25 Septembre 2017

Tunisie: Borhène Besaies - «On ne peut réviser la Constitution en l'absence de la Cour constitutionnelle»

Il a rappelé l'article 144 de la Constitution qui énonce que «toute proposition de révision de la Constitution est soumise par le président de l'Assemblée des représentants du peuple à la Cour constitutionnelle afin de donner son avis en ce qu'elle ne porte pas atteinte aux matières dont la révision est interdite par la Constitution».

La question de l'amendement de la Constitution en vue de changer de régime politique est à nouveau posée.

Début de septembre, le conseiller politique de Nida Tounès, Borhène Besaies, a affirmé que son parti pense sérieusement recourir au référendum pour changer de régime politique.

L'année dernière, le groupe parlementaire de Nida Tounès a annoncé son intention de présenter un projet de loi pour élargir les prérogatives du président de la République, s'appuyant sur le fait que le régime actuel est à l'origine de l'affaiblissement des institutions de l'Etat.

Selon eux, il y a un déséquilibre entre les attributions du président de la République et celles du chef du gouvernement et du président du Parlement. «Le régime politique actuel freine l'installation des institutions de l'Etat et des instances constitutionnelles».

Mais selon l'universitaire, il est encore tôt d'évaluer le régime politique en Tunisie trois ans seulement après son adoption. L'installation des institutions du pouvoir politique n'étant pas achevée à l'instar des autorités locales et régionales ainsi que du pouvoir judiciaire.

Il a rappelé à ce propos que malgré l'adoption depuis novembre 2015 de la loi portant création de la Cour constitutionnelle, cette juridiction n'a pas encore vu le jour.

Il considère que le régime politique actuel est le plus adapté à la Tunisie en cette conjoncture «car il évite à la Tunisie le retour à la domination du parti unique et du leader unique».

D'autant plus, a-t-il dit, que le régime présidentiel est celui qui risque le plus de se transformer en un régime présidentialiste si les garanties de contrôle des activités du président de la République par le législatif ne sont pas assurées.

En mars 2016, le président Béji Caïd Essebsi a adressé une correspondance au parlement dans laquelle il critique la lenteur de l'action législative en ce qui concerne notamment l'adoption des lois portant création des institutions constitutionnelles.

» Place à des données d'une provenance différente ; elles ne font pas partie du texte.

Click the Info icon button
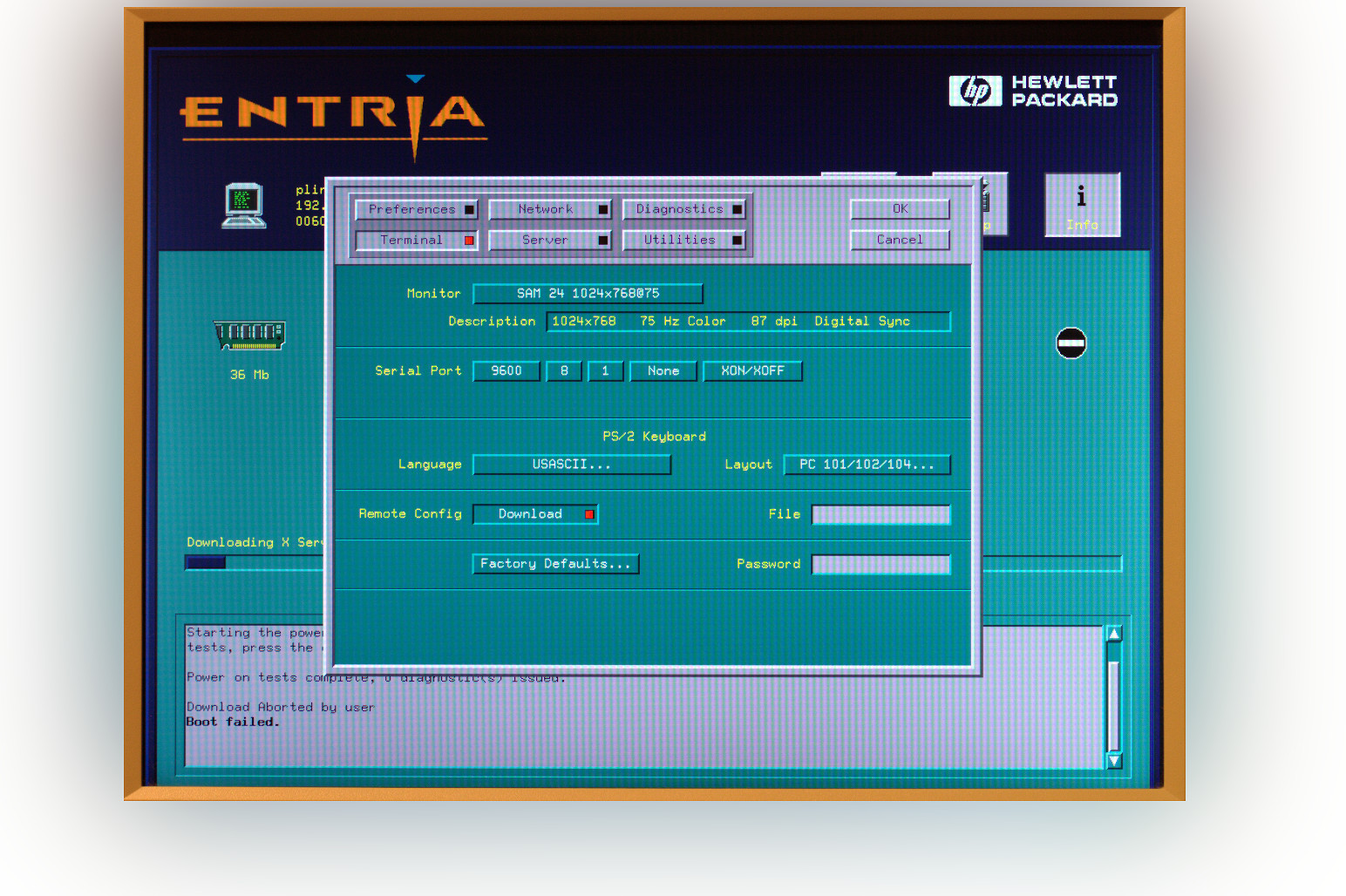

Dans un entretien accordé à la Watanyia 1, Béji Caïd Essebsi a affirmé n'avoir lancé aucune initiative pour changer de régime politique, avouant toutefois que le régime parlementaire comporte plusieurs lacunes et que les députés ont le droit de proposer l'amendement de la Constitution dans ce sens.

A noter que l'article 40 de la loi organique portant création de la Cour constitutionnelle (3 décembre 2015) dispose que «Le président de l'Assemblée des représentants du peuple soumet toute initiative de révision de la Constitution à la Cour constitutionnelle dans un délai maximum de trois jours à compter de la date de réception de l'initiative de révision par le bureau de l'Assemblée.

Le président de l'Assemblée des représentants du peuple en informe le président de la République et le chef du gouvernement».

La Cour constitutionnelle rend son avis pour dire si l'initiative concerne ou non les dispositions que la Constitution a interdit leur révision, et ce, dans un délai maximum de quinze jours à compter de la date à laquelle l'initiative lui a été présentée, selon l'article 41.

D'après l'article 42, (...) si la Cour constitutionnelle décide de la constitutionnalité de la procédure de révision, elle transmet le projet au président de la République pour le promulguer ou le soumettre au référendum.